Enterprise companion PR: https://github.com/arangodb/enterprise/pull/1311

  • Track memory usage for write operations in AQL queries.
    The memory usage will be reported in the query's peakMemoryUsage
    stats return value, and also be tracked against the global metric
    arangodb_aql_global_memory_usage. The memory usage of write
    operations in AQL queries was previously not tracked and not accounted
    for in AQL queries' own memory usage. The memory used for write operations
    also was not accounted for when setting a memory limit for AQL queries.
    The memory used for write operations is now properly tracked, including in-memory
    write batches and locked keys in RocksDB (for conflict checking).
    With that change, the memory usage reported for AQL queries that perform
    write operations may be significantly higher than before, but the values
    now will reflect the reality a lot better. This has the consequence that
    previously working AQL write queries can now fail because their actual memory
    usage hits the configured per-query or global memory limit threshold.
    In these cases it is useful to either revisit the per-query and/or global
    memory limit settings, turn on intermediate commits for the query, or adjust
    the query so that it uses less memory.

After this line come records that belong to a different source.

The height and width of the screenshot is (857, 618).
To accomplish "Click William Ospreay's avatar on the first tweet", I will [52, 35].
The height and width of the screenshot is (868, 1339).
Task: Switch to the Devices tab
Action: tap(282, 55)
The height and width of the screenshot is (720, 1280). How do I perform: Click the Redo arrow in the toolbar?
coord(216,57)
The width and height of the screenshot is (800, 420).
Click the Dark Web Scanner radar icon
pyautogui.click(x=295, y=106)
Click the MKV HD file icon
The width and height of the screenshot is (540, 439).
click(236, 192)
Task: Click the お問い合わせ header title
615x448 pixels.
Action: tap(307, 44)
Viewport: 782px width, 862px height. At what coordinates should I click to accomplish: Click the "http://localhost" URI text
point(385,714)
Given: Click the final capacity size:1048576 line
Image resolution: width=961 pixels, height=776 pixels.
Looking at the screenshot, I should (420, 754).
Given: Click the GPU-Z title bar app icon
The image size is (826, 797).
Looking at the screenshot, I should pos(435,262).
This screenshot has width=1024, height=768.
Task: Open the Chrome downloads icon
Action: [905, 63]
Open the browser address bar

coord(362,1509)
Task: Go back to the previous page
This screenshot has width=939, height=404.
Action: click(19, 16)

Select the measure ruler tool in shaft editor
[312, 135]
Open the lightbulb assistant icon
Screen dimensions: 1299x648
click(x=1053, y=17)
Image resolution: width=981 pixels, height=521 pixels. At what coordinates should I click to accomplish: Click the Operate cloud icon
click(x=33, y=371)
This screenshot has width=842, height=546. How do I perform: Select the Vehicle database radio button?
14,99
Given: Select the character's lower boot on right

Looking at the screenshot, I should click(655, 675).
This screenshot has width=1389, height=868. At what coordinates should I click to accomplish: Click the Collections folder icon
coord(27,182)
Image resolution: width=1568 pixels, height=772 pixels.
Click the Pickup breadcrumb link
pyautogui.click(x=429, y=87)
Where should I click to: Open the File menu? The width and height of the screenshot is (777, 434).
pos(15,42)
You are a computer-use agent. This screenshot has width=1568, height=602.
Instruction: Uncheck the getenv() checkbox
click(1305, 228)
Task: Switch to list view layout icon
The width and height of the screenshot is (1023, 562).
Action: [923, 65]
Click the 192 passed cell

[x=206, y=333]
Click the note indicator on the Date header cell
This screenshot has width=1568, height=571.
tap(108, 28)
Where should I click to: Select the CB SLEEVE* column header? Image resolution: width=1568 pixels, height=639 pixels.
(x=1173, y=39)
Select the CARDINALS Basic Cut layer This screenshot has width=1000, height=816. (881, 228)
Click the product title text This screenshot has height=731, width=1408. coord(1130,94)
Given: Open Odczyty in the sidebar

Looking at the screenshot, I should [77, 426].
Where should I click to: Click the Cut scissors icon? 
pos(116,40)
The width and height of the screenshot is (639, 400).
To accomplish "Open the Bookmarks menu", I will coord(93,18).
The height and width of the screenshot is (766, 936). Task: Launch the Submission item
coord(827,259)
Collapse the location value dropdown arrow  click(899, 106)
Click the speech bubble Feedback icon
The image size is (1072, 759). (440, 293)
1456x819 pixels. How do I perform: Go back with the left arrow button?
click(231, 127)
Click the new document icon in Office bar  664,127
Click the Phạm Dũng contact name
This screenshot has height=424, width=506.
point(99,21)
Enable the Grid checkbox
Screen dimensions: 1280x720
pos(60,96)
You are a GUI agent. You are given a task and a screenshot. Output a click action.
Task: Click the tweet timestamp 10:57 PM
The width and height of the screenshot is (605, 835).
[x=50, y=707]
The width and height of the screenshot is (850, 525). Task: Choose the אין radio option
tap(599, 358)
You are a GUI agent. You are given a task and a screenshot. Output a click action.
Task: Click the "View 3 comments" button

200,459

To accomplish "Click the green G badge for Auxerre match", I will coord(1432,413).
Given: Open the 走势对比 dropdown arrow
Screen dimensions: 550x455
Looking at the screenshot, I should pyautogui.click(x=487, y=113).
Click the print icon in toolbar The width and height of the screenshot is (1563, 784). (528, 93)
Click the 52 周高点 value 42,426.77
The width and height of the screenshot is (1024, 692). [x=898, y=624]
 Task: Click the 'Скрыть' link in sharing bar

  • Track memory usage for write transactions that are not AQL queries.
    The memory usage of non-AQL write operations will be tracked in the new
    metrics arangodb_transactions_rest_memory_usage and
    arangodb_transactions_internal_memory_usage.
    The former metric contains the memory usage of user-initiated write operations,
    e.g. single or multi-document writes via the document API, JavaScript transactions,
    streaming transactions or index creation. The latter metric contains the
    memory usage of internal operations, such as background statistics gathering,
    TTL index maintenance, replication etc.
    Memory usage updates will be reported to these metrics whenever a write
    operation increases or decreases its memory usage by 8kb or more. We do
    this to save lots of small updates of the metrics values, which would be very
    contended otherwise.

  • Track memory usage of index creation operations. Writes to indexes are
    performed in in-memory write batches until they are written to storage. The
    memory usage of these in-memory write batches was previously untracked.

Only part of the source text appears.